Exercise prompt> Of the entries below, return only those lines from the line with "Terms of service (432, 976)" to the line with "Privacy Policy (346, 737)", exactly, both included.

Listed entries>
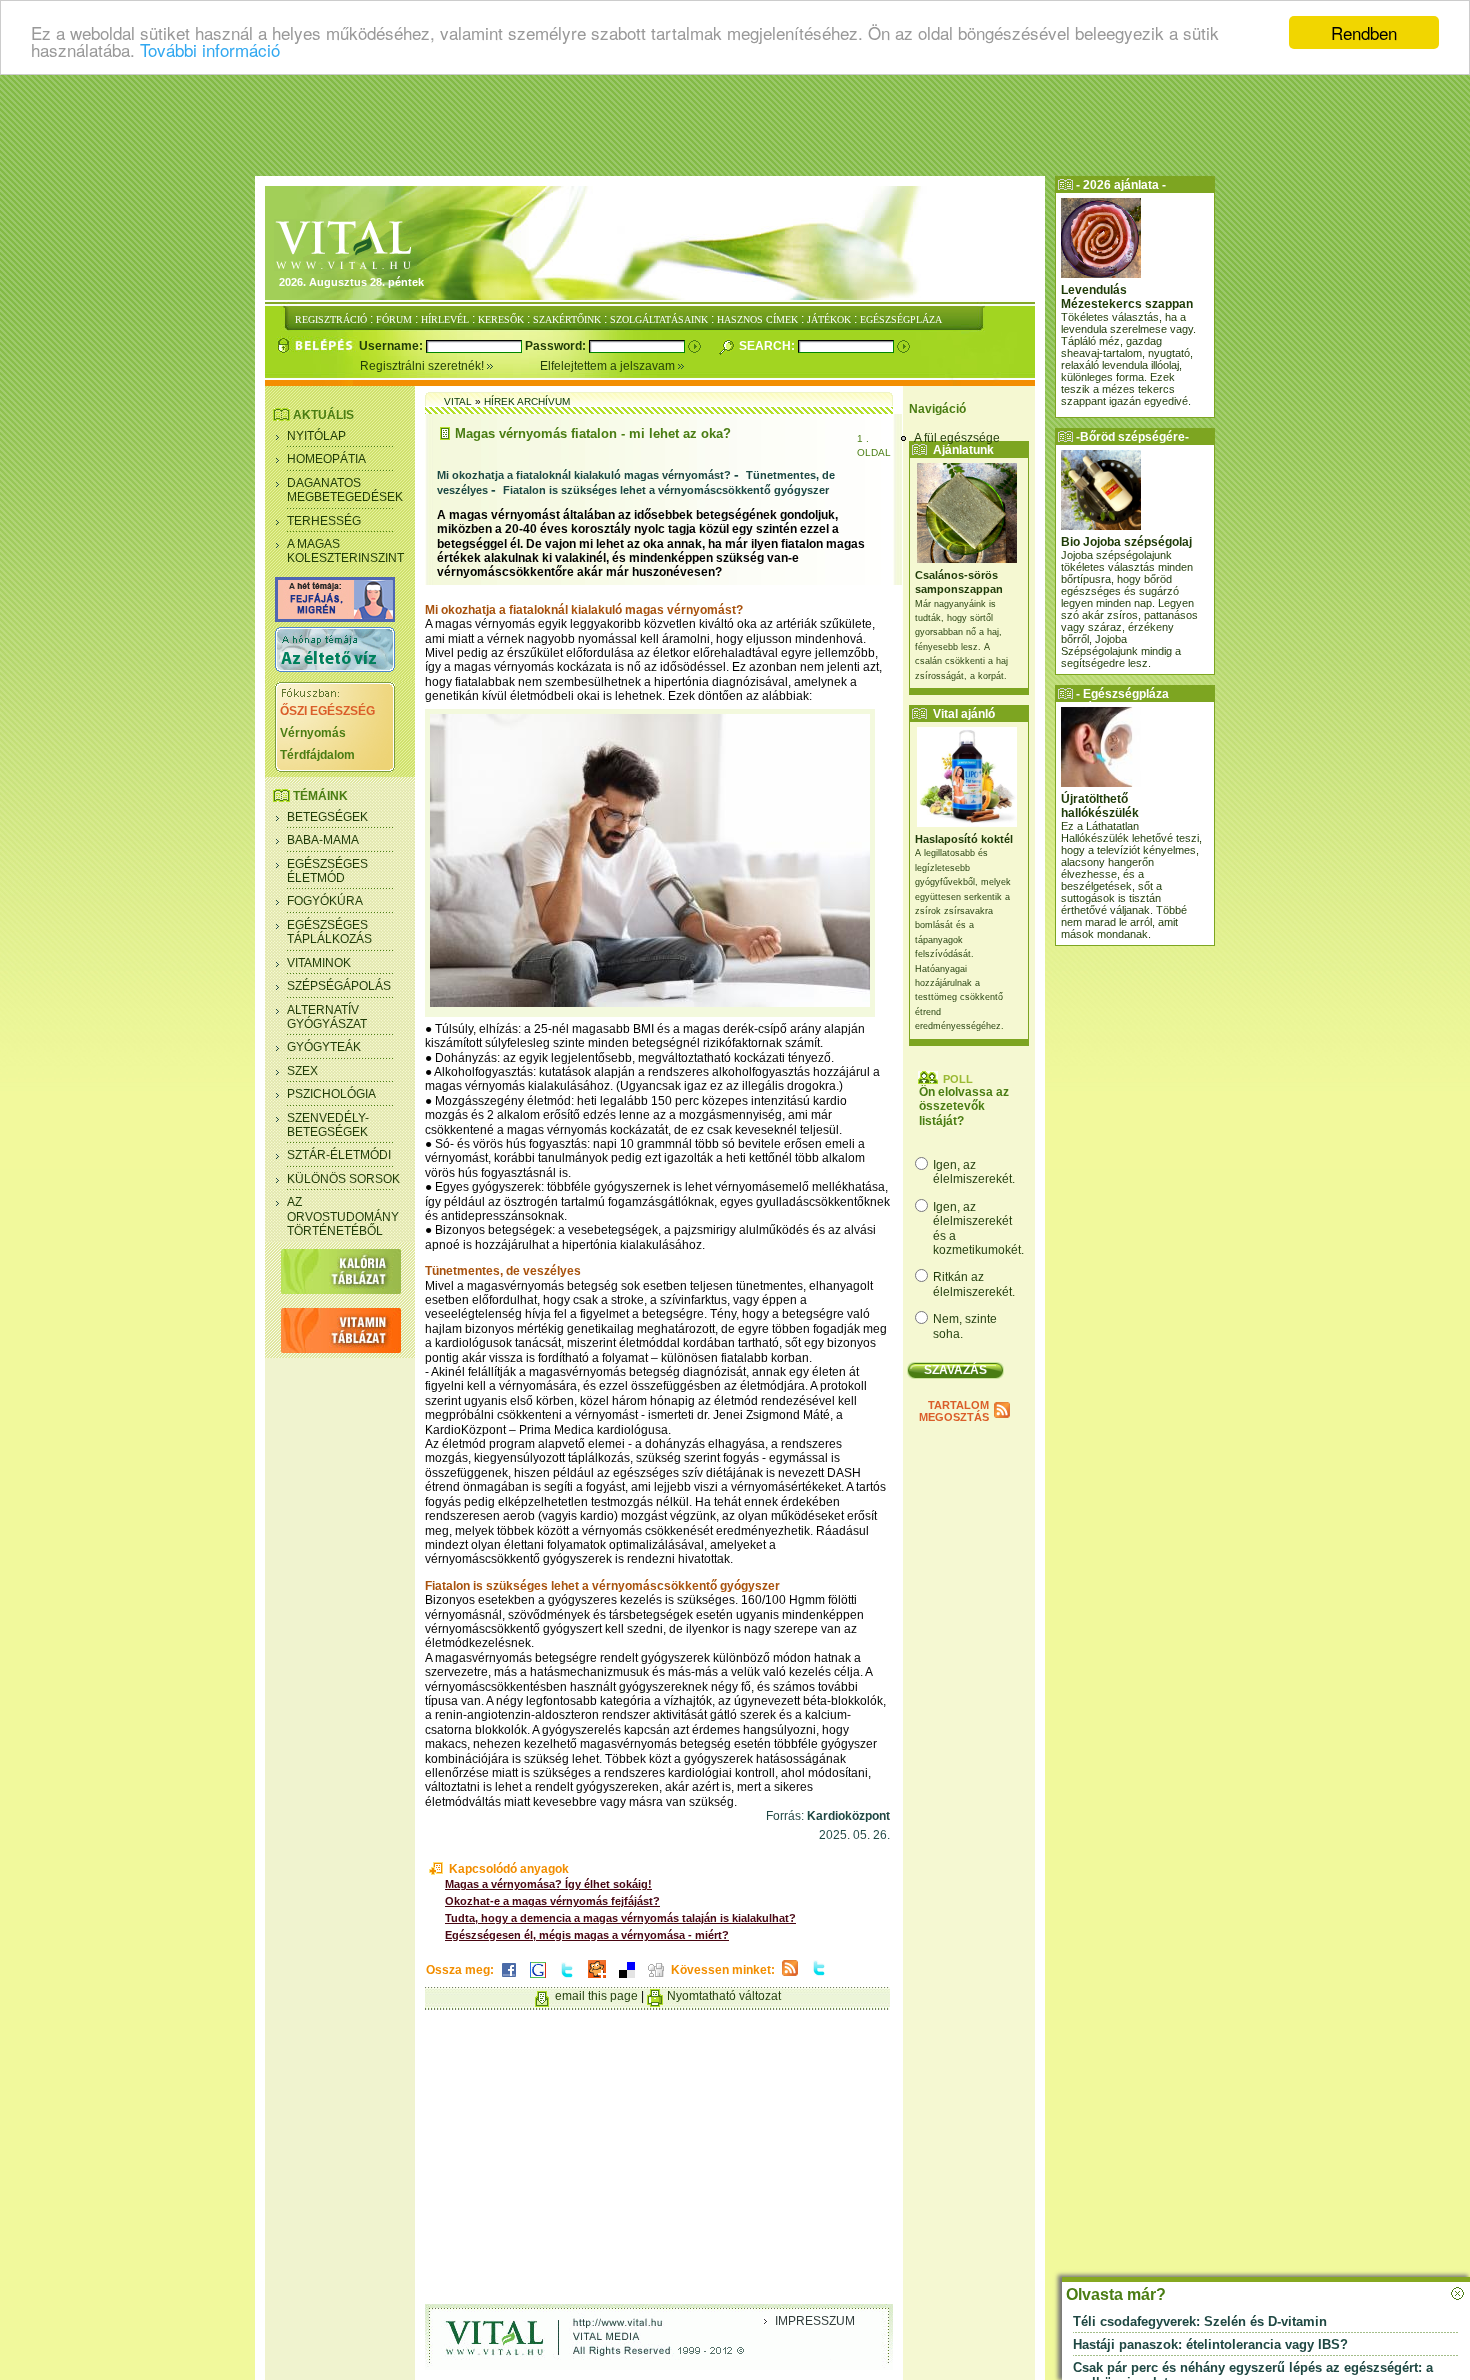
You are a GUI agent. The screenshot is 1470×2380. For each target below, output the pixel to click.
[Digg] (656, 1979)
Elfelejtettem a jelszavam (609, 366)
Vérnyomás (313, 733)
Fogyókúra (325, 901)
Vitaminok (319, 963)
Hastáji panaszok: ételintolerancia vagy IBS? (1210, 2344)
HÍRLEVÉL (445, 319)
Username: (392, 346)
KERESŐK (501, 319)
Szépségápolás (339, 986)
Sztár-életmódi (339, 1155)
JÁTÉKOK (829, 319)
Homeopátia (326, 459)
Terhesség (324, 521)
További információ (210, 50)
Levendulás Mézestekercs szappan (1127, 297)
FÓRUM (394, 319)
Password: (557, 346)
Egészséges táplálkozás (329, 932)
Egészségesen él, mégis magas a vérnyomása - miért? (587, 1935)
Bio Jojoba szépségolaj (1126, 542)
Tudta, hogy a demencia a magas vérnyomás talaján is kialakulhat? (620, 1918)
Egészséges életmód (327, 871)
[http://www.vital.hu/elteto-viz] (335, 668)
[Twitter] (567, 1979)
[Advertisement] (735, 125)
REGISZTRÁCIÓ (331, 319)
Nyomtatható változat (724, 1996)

==

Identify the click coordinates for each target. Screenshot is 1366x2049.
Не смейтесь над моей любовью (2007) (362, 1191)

...

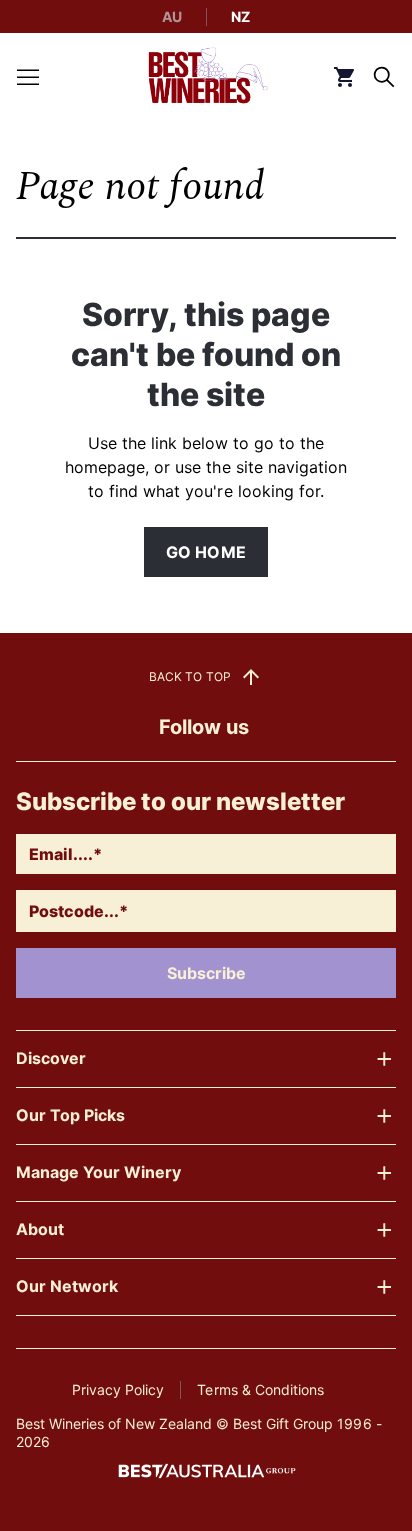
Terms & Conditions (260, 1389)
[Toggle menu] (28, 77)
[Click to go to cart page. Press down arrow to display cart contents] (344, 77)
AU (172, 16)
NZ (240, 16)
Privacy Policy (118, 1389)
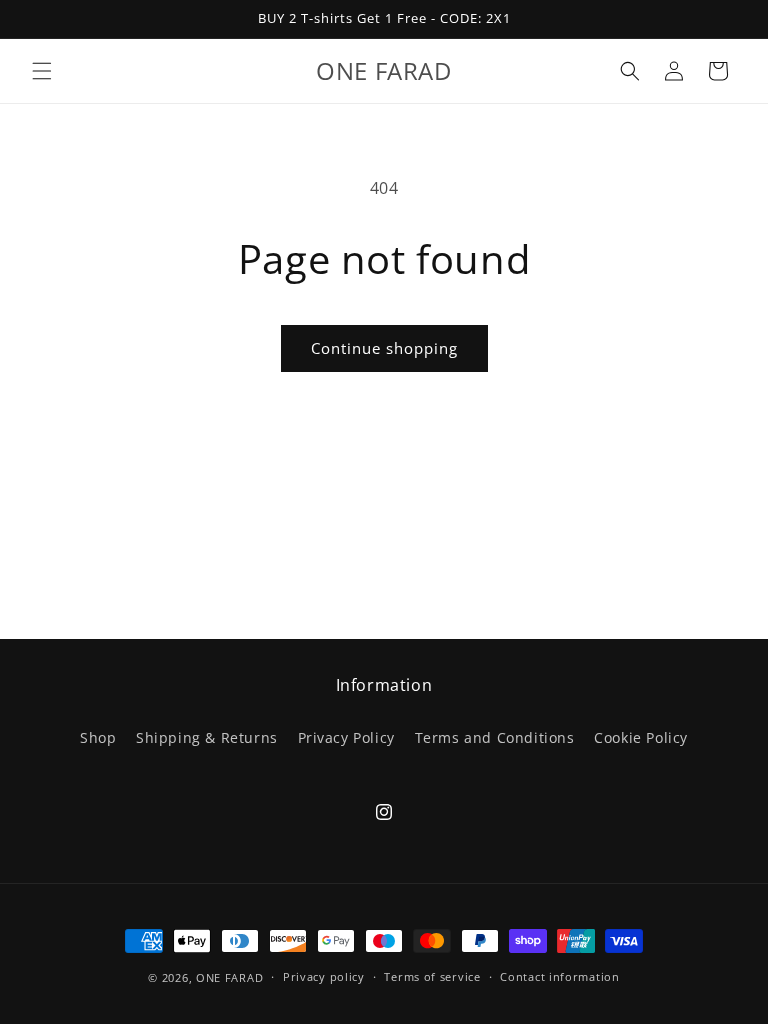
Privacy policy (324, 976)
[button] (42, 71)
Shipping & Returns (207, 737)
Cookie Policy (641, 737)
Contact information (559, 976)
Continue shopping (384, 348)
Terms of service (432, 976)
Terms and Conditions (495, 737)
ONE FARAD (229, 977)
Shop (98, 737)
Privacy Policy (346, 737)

Exercise response>
Terms of service (432, 976)
Terms and Conditions (495, 737)
ONE FARAD (229, 977)
Shop (98, 737)
Privacy Policy (346, 737)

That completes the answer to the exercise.